A distanza di quattro anni, la Direzione Investigativa Antimafia di Lecce ha sequestrato definitivamente diversi beni, dal valore complessivo di oltre 1,6 milioni di euro, a Giovanni Mazzotta, il quale sarebbe riconducibile, secondo le indagini, al clan dei Tornese, una delle cosche della Sacra Corona Unita. Tale operazione, come detto, si succede ad una precedente che aveva visto, proprio nel 2011, un sequestro anticipato nei confronti dello stesso Mazzotta ed effettuato dalla Sezione Operativa di Lecce. All’epoca, così come oggi, gli inquirenti accusarono il cinquantenne pugliese di aver dichiarato redditi eccessivamente bassi tali da far emergere una sproporzione esagerata rispetto al patrimonio a lui riconducibile.

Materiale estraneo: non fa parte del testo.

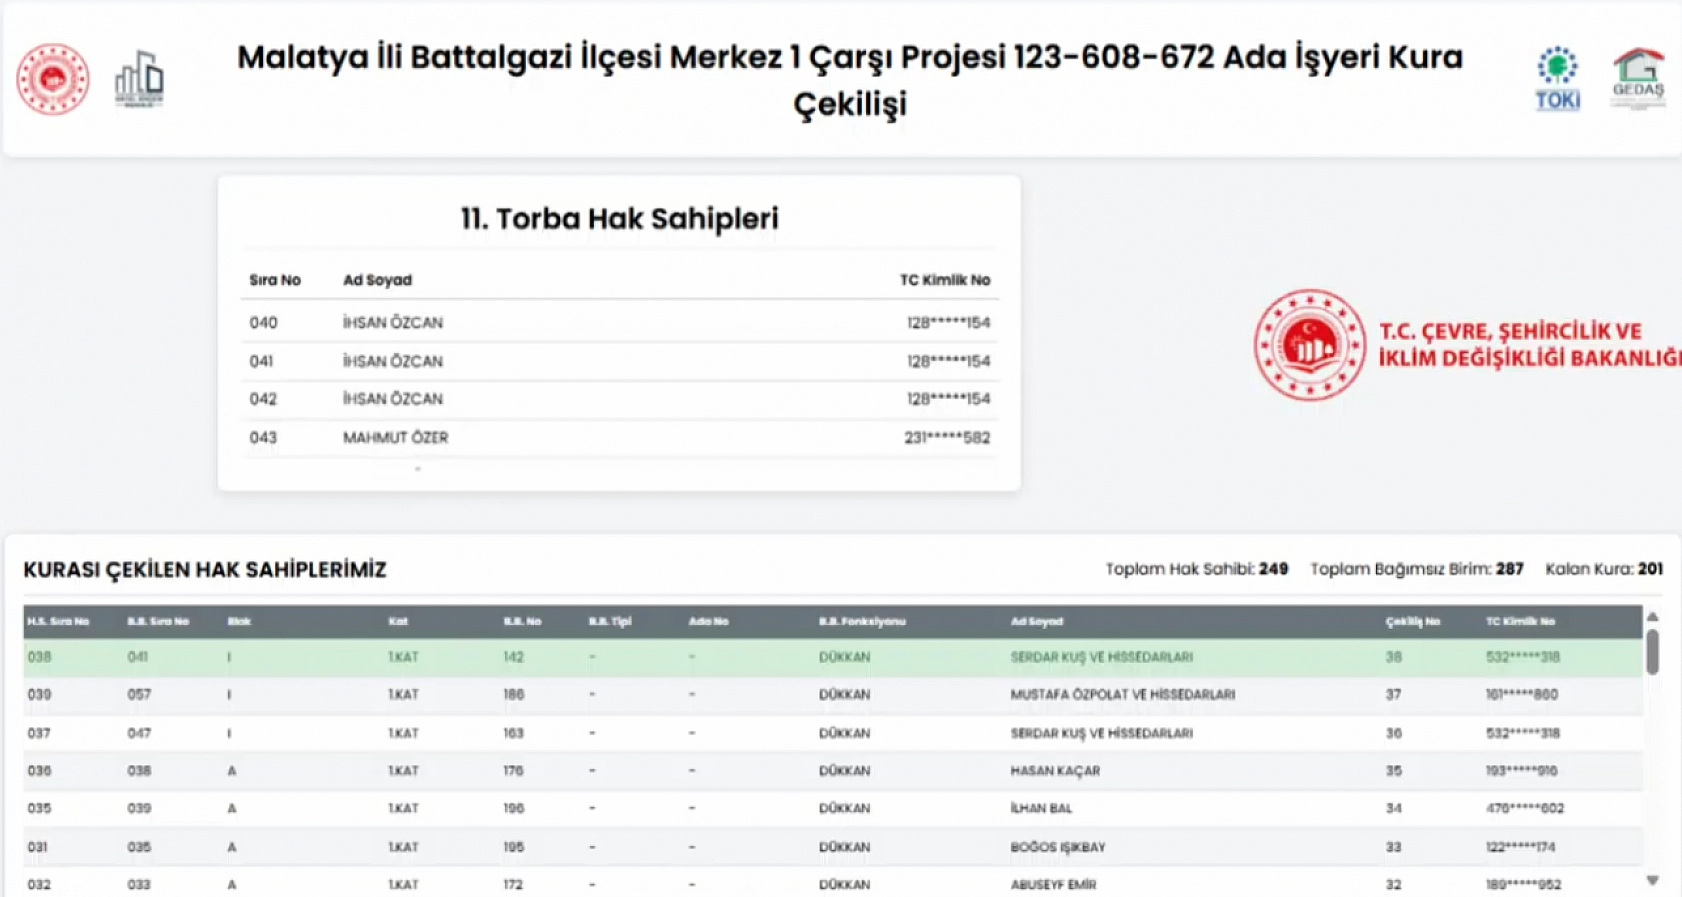Click the red ministry emblem top-left

click(53, 79)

Quello che, però, sta più a cuore agli inquirenti è il fatto che Mazzotta sia, da sempre, un uomo molto vicino al clan Tornese e che lo stesso abbia adoperato metodi mafiosi nei confronti di numerose persone, tra cui molti commercianti. Giovanni Mazzotta, infatti, è noto alle forze dell’ordine non solo per un arresto eseguito nel 1994 per spaccio di sostanze stupefacenti (e per il quale sta già scontando la sua pena), ma soprattutto per aver avuto un potere enorme ed il controllo di numerosi supermercati, tanto da guadagnarsi il nickname di Giovanni “Conad”. Tutto ciò, ovviamente, con l’appoggio del clan mafioso.
Al centro delle indagini, insomma, vi sarebbero tre punti: innanzitutto, il controllo di Mazzotta su supermercati non gestiti direttamente da lui. Ciò significa che avrebbe “comandato” con la forza anche in attività non strettamente riconducibili a sé stesso e avrebbe inoltre dato le linee guida da seguire ai veri dirigenti dei negozi. Inoltre, come già detto, la vicinanza troppo evidente al clan Tornese. Infine, come ultimo punto (e di ciò se ne è già parlato), una dichiarazione dei redditi veramente incoerente con l’impero economico che è stato in grado di costruire. Tre punti cardini che hanno portato, nel 2011, ad un sequestro anticipato ed infine, nel 2015, ad un sequestro definitivo di tutti i suoi beni.
La svolta, secondo le indagini, sarebbe arrivata grazie ad alcune dichiarazioni di un imprenditore di Leverano (Le), il quale avrebbe affermato di aver subito pressioni chiaramente mafiose da parte dell’indagato. Ancora una volta, quindi, le intercettazioni, unite al lavoro delle forze di polizia e alle testimonianze di persone coraggiose, hanno permesso di porre la parola fine ad una situazione che era rimasta in sospeso da troppo tempo.
Come affermato dal comandante della DIA, Carla Durante, “questa confisca si inserisce in un’attività molto più ampia che mira all’aggressione dei patrimoni mafiosi con quello che si ritiene ora il metodo più incisivo”, il quale consiste nel far “venir meno le disponibilità patrimoniali e, di conseguenza, depotenziare i grossi gruppi mafiosi”. Colpi del genere, in effetti, non fanno altro che destabilizzare la potenza mafiosa, poiché si va a colpire con forza grosse fonti di guadagno dal quale attingere numerose risorse. Un sequestro del genere, insomma, ha una molteplice validità che non deve assolutamente essere sottovalutata o taciuta e le forze dell’ordine, con l’operazione appena conclusa, hanno inferto un bel colpo ad un soggetto considerato vicino a uno dei clan più pericolosi in Puglia.